**REQUIRED ACTION**
Each line of the data has to be retyped exactly as it is.

[Stored data entries]

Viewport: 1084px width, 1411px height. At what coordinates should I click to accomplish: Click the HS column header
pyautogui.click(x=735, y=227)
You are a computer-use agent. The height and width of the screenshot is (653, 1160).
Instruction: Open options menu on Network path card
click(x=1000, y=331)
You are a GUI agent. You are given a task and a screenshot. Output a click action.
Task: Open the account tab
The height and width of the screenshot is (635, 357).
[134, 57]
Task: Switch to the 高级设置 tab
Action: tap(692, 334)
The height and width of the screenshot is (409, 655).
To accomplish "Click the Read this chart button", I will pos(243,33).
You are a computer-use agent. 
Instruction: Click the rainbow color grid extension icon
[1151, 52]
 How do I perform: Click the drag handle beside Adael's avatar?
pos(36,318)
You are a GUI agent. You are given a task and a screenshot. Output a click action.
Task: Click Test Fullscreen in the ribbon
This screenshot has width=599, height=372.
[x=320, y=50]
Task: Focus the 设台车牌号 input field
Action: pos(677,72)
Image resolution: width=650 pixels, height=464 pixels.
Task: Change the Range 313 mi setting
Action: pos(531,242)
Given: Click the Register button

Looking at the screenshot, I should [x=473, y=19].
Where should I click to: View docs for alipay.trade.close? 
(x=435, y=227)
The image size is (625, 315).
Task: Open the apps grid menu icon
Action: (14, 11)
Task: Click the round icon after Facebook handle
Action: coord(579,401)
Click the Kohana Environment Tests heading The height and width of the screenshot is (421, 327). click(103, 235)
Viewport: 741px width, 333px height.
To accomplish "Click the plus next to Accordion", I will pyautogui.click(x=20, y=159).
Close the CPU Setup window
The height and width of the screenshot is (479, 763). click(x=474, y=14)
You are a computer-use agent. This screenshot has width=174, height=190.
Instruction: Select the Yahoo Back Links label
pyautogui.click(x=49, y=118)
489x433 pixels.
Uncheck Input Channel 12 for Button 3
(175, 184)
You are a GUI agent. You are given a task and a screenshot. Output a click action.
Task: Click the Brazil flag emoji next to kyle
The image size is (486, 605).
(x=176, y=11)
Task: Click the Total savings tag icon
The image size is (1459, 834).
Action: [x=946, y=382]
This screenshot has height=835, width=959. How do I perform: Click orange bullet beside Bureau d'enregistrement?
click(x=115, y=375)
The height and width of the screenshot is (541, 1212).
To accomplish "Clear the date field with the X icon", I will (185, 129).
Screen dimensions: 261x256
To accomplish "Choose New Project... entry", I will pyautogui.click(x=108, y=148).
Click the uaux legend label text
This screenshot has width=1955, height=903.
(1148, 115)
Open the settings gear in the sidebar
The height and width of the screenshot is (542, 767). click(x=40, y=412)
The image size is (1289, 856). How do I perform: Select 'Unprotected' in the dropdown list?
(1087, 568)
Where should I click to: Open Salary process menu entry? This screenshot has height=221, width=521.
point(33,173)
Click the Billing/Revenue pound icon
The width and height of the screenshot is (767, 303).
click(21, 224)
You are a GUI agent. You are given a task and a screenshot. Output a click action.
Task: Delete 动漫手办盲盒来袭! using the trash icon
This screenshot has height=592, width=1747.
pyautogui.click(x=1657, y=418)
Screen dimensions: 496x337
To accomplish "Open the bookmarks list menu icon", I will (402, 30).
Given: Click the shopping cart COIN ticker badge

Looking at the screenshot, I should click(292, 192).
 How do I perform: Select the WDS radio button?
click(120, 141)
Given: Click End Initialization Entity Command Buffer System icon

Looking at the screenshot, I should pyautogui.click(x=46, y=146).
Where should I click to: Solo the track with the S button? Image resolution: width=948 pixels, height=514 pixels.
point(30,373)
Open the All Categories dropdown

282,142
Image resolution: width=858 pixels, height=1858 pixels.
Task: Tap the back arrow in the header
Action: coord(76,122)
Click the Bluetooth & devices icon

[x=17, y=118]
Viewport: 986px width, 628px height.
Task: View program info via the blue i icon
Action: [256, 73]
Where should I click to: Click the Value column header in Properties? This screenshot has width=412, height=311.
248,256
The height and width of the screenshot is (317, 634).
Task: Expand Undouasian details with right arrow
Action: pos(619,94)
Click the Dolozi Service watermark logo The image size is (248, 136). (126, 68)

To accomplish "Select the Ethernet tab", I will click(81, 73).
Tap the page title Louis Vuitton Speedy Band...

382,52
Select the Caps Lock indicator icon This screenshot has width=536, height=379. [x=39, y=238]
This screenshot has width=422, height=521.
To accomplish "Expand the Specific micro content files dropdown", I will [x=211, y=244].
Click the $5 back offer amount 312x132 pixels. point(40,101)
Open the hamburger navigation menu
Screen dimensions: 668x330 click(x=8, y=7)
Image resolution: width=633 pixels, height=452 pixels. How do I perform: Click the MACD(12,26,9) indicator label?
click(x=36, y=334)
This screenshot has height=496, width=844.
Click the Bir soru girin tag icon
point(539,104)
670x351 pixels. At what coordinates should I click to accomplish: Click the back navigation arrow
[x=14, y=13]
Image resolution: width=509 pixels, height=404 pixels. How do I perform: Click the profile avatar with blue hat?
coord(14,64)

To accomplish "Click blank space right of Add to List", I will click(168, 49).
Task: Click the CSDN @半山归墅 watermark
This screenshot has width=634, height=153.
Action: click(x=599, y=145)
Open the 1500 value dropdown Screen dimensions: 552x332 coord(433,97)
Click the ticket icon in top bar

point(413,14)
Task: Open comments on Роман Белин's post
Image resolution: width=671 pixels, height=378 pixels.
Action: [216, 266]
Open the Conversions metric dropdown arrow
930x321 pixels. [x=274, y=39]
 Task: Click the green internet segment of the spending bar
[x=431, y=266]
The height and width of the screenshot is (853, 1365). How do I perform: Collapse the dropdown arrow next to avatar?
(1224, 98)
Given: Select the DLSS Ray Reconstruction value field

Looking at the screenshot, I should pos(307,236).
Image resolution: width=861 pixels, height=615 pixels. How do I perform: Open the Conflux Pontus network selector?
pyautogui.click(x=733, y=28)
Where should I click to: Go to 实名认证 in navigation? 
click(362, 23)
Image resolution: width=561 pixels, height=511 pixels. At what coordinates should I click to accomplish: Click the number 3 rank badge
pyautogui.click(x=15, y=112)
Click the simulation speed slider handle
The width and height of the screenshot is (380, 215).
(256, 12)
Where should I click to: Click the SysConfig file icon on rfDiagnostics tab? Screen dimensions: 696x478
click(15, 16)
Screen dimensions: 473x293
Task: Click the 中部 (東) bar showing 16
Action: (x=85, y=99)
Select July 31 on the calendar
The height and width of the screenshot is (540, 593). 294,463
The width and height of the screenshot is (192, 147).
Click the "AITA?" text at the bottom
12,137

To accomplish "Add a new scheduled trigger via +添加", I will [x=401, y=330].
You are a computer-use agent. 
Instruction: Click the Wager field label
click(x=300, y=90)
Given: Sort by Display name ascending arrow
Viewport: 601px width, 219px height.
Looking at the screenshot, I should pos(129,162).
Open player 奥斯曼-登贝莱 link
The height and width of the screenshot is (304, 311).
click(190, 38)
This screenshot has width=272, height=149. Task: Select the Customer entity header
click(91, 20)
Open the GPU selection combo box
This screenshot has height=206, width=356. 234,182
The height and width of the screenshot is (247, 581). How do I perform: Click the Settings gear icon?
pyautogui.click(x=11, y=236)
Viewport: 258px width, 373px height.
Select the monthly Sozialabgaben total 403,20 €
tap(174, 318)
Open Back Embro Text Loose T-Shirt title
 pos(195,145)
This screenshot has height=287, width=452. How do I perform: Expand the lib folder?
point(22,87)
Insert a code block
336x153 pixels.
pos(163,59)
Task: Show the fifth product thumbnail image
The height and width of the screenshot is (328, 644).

**ANSWER SPACE**
Viewport: 1084px width, 1411px height. At what coordinates should I click to accomplish: Click the HS column header
pyautogui.click(x=735, y=227)
You are a computer-use agent. The height and width of the screenshot is (653, 1160).
Instruction: Open options menu on Network path card
click(x=1000, y=331)
You are a GUI agent. You are given a task and a screenshot. Output a click action.
Task: Open the account tab
The height and width of the screenshot is (635, 357).
[134, 57]
Task: Switch to the 高级设置 tab
Action: tap(692, 334)
The height and width of the screenshot is (409, 655).
To accomplish "Click the Read this chart button", I will pos(243,33).
You are a computer-use agent. 
Instruction: Click the rainbow color grid extension icon
[1151, 52]
 How do I perform: Click the drag handle beside Adael's avatar?
pos(36,318)
You are a GUI agent. You are given a task and a screenshot. Output a click action.
Task: Click Test Fullscreen in the ribbon
This screenshot has width=599, height=372.
[x=320, y=50]
Task: Focus the 设台车牌号 input field
Action: pos(677,72)
Image resolution: width=650 pixels, height=464 pixels.
Task: Change the Range 313 mi setting
Action: pos(531,242)
Given: Click the Register button

Looking at the screenshot, I should [x=473, y=19].
Where should I click to: View docs for alipay.trade.close? 
(x=435, y=227)
The image size is (625, 315).
Task: Open the apps grid menu icon
Action: (14, 11)
Task: Click the round icon after Facebook handle
Action: coord(579,401)
Click the Kohana Environment Tests heading The height and width of the screenshot is (421, 327). click(103, 235)
Viewport: 741px width, 333px height.
To accomplish "Click the plus next to Accordion", I will pyautogui.click(x=20, y=159).
Close the CPU Setup window
The height and width of the screenshot is (479, 763). click(x=474, y=14)
You are a computer-use agent. This screenshot has width=174, height=190.
Instruction: Select the Yahoo Back Links label
pyautogui.click(x=49, y=118)
489x433 pixels.
Uncheck Input Channel 12 for Button 3
(175, 184)
You are a GUI agent. You are given a task and a screenshot. Output a click action.
Task: Click the Brazil flag emoji next to kyle
The image size is (486, 605).
(x=176, y=11)
Task: Click the Total savings tag icon
The image size is (1459, 834).
Action: [x=946, y=382]
This screenshot has height=835, width=959. How do I perform: Click orange bullet beside Bureau d'enregistrement?
click(x=115, y=375)
The height and width of the screenshot is (541, 1212).
To accomplish "Clear the date field with the X icon", I will (185, 129).
Screen dimensions: 261x256
To accomplish "Choose New Project... entry", I will pyautogui.click(x=108, y=148).
Click the uaux legend label text
This screenshot has width=1955, height=903.
(1148, 115)
Open the settings gear in the sidebar
The height and width of the screenshot is (542, 767). click(x=40, y=412)
The image size is (1289, 856). How do I perform: Select 'Unprotected' in the dropdown list?
(1087, 568)
Where should I click to: Open Salary process menu entry? This screenshot has height=221, width=521.
point(33,173)
Click the Billing/Revenue pound icon
The width and height of the screenshot is (767, 303).
click(21, 224)
You are a GUI agent. You are given a task and a screenshot. Output a click action.
Task: Delete 动漫手办盲盒来袭! using the trash icon
This screenshot has height=592, width=1747.
pyautogui.click(x=1657, y=418)
Screen dimensions: 496x337
To accomplish "Open the bookmarks list menu icon", I will (402, 30).
Given: Click the shopping cart COIN ticker badge

Looking at the screenshot, I should click(292, 192).
 How do I perform: Select the WDS radio button?
click(120, 141)
Given: Click End Initialization Entity Command Buffer System icon

Looking at the screenshot, I should pyautogui.click(x=46, y=146).
Where should I click to: Solo the track with the S button? Image resolution: width=948 pixels, height=514 pixels.
point(30,373)
Open the All Categories dropdown

282,142
Image resolution: width=858 pixels, height=1858 pixels.
Task: Tap the back arrow in the header
Action: coord(76,122)
Click the Bluetooth & devices icon

[x=17, y=118]
Viewport: 986px width, 628px height.
Task: View program info via the blue i icon
Action: [256, 73]
Where should I click to: Click the Value column header in Properties? This screenshot has width=412, height=311.
248,256
The height and width of the screenshot is (317, 634).
Task: Expand Undouasian details with right arrow
Action: pos(619,94)
Click the Dolozi Service watermark logo The image size is (248, 136). (126, 68)

To accomplish "Select the Ethernet tab", I will click(81, 73).
Tap the page title Louis Vuitton Speedy Band...

382,52
Select the Caps Lock indicator icon This screenshot has width=536, height=379. [x=39, y=238]
This screenshot has width=422, height=521.
To accomplish "Expand the Specific micro content files dropdown", I will [x=211, y=244].
Click the $5 back offer amount 312x132 pixels. point(40,101)
Open the hamburger navigation menu
Screen dimensions: 668x330 click(x=8, y=7)
Image resolution: width=633 pixels, height=452 pixels. How do I perform: Click the MACD(12,26,9) indicator label?
click(x=36, y=334)
This screenshot has height=496, width=844.
Click the Bir soru girin tag icon
point(539,104)
670x351 pixels. At what coordinates should I click to accomplish: Click the back navigation arrow
[x=14, y=13]
Image resolution: width=509 pixels, height=404 pixels. How do I perform: Click the profile avatar with blue hat?
coord(14,64)

To accomplish "Click blank space right of Add to List", I will click(168, 49).
Task: Click the CSDN @半山归墅 watermark
This screenshot has width=634, height=153.
Action: click(x=599, y=145)
Open the 1500 value dropdown Screen dimensions: 552x332 coord(433,97)
Click the ticket icon in top bar

point(413,14)
Task: Open comments on Роман Белин's post
Image resolution: width=671 pixels, height=378 pixels.
Action: [216, 266]
Open the Conversions metric dropdown arrow
930x321 pixels. [x=274, y=39]
 Task: Click the green internet segment of the spending bar
[x=431, y=266]
The height and width of the screenshot is (853, 1365). How do I perform: Collapse the dropdown arrow next to avatar?
(1224, 98)
Given: Select the DLSS Ray Reconstruction value field

Looking at the screenshot, I should pos(307,236).
Image resolution: width=861 pixels, height=615 pixels. How do I perform: Open the Conflux Pontus network selector?
pyautogui.click(x=733, y=28)
Where should I click to: Go to 实名认证 in navigation? 
click(362, 23)
Image resolution: width=561 pixels, height=511 pixels. At what coordinates should I click to accomplish: Click the number 3 rank badge
pyautogui.click(x=15, y=112)
Click the simulation speed slider handle
The width and height of the screenshot is (380, 215).
(256, 12)
Where should I click to: Click the SysConfig file icon on rfDiagnostics tab? Screen dimensions: 696x478
click(15, 16)
Screen dimensions: 473x293
Task: Click the 中部 (東) bar showing 16
Action: (x=85, y=99)
Select July 31 on the calendar
The height and width of the screenshot is (540, 593). 294,463
The width and height of the screenshot is (192, 147).
Click the "AITA?" text at the bottom
12,137

To accomplish "Add a new scheduled trigger via +添加", I will [x=401, y=330].
You are a computer-use agent. 
Instruction: Click the Wager field label
click(x=300, y=90)
Given: Sort by Display name ascending arrow
Viewport: 601px width, 219px height.
Looking at the screenshot, I should pos(129,162).
Open player 奥斯曼-登贝莱 link
The height and width of the screenshot is (304, 311).
click(190, 38)
This screenshot has width=272, height=149. Task: Select the Customer entity header
click(91, 20)
Open the GPU selection combo box
This screenshot has height=206, width=356. 234,182
The height and width of the screenshot is (247, 581). How do I perform: Click the Settings gear icon?
pyautogui.click(x=11, y=236)
Viewport: 258px width, 373px height.
Select the monthly Sozialabgaben total 403,20 €
tap(174, 318)
Open Back Embro Text Loose T-Shirt title
 pos(195,145)
This screenshot has height=287, width=452. How do I perform: Expand the lib folder?
point(22,87)
Insert a code block
336x153 pixels.
pos(163,59)
Task: Show the fifth product thumbnail image
The height and width of the screenshot is (328, 644).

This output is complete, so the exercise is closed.